Monday, November 20, 2006
Morning Madness...
Exhaustion...
Tension and troubled mind...
Loneliness ...
The thought of U...
The thought of losing U...
I can't bear...
How hurtful it is to be with you...
I have been strong enough to endure it with overflowing tears and endless pain...
To leave U as desired...
Is to suffer more..to feel these hot tears flowing again...desperates for its stop...
Now that I realised...that NO ONE ever know me like how U do...
We hurt each other too much...We need a break from all these...
Deep inside my heart...
I just know that U r the only one who ever gave me the real thing...

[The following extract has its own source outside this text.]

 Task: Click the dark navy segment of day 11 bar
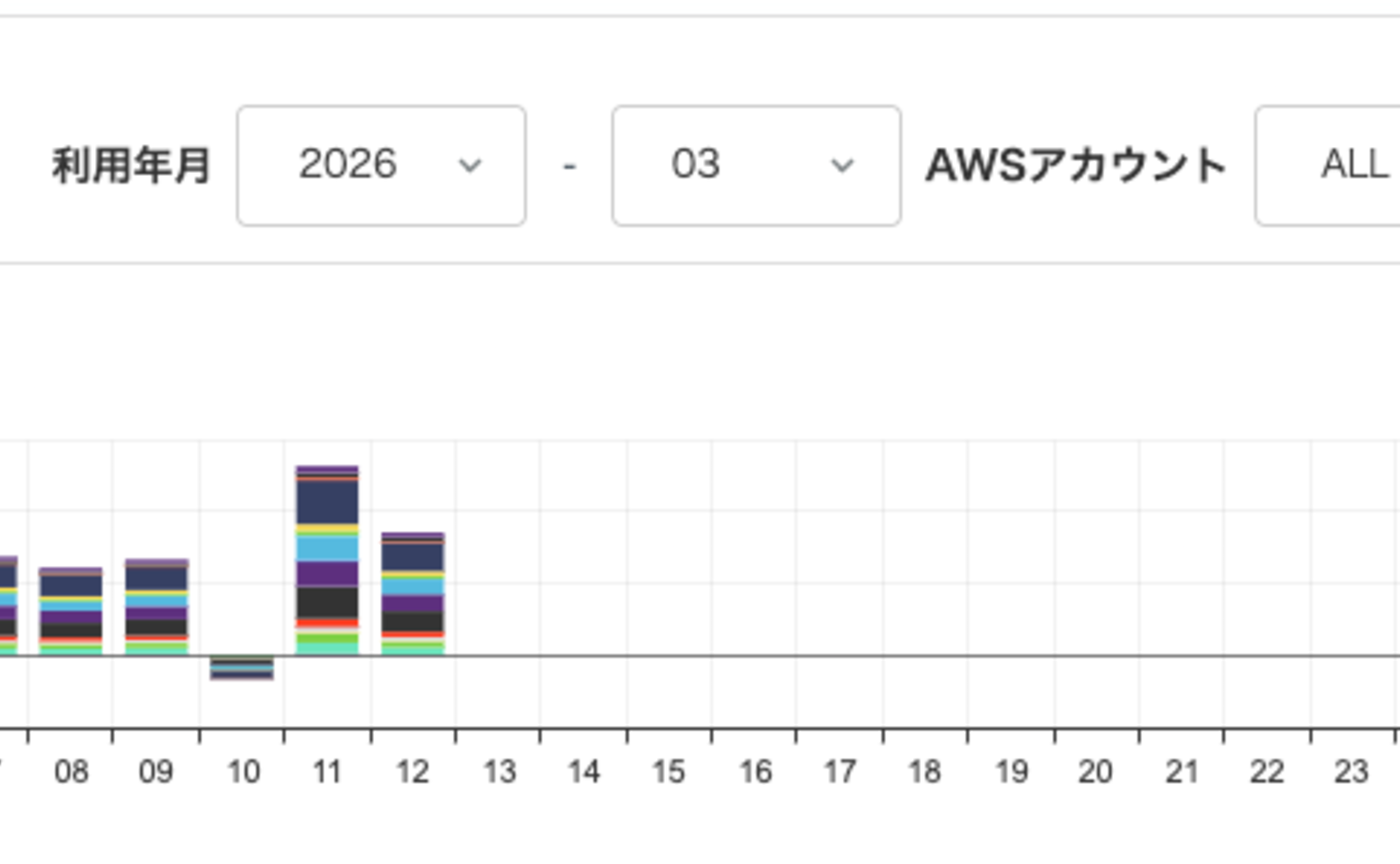click(x=327, y=503)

We lived in each others life...
We decides to make it 'temporary'...
We decides to leave this cold world behind...and proceed to a colder one...

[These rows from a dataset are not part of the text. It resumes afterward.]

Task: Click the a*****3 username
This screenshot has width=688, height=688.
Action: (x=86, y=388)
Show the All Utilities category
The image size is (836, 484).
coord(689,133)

We should have changed for the better...
Make it work for one another...
But, we aren't strong enough...
Lack of motivation...to do so...
U know U need me... and I know I need U...

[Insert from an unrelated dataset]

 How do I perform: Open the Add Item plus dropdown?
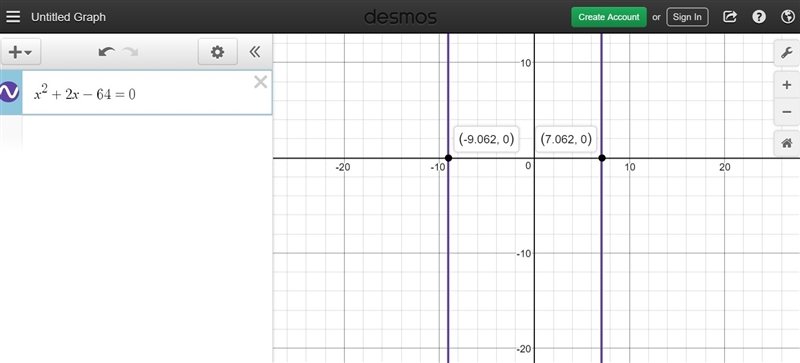(x=21, y=52)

After I've been into another world, trying to smile again...
I realised...this new world it's not the same...like our world...
No one could hold me like you can...
No one could look into my eyes like U can...
No one makes me feel loved again...like U can....
No one could hurt me like U can...
No one can be there for me like U can...
No one can make me go mad like U can...
and I know I will miss everything bout U...
My Mind, My Body and My Soul...
says...
"U need a rest..U need to smile and feel the glory of this earth once again..."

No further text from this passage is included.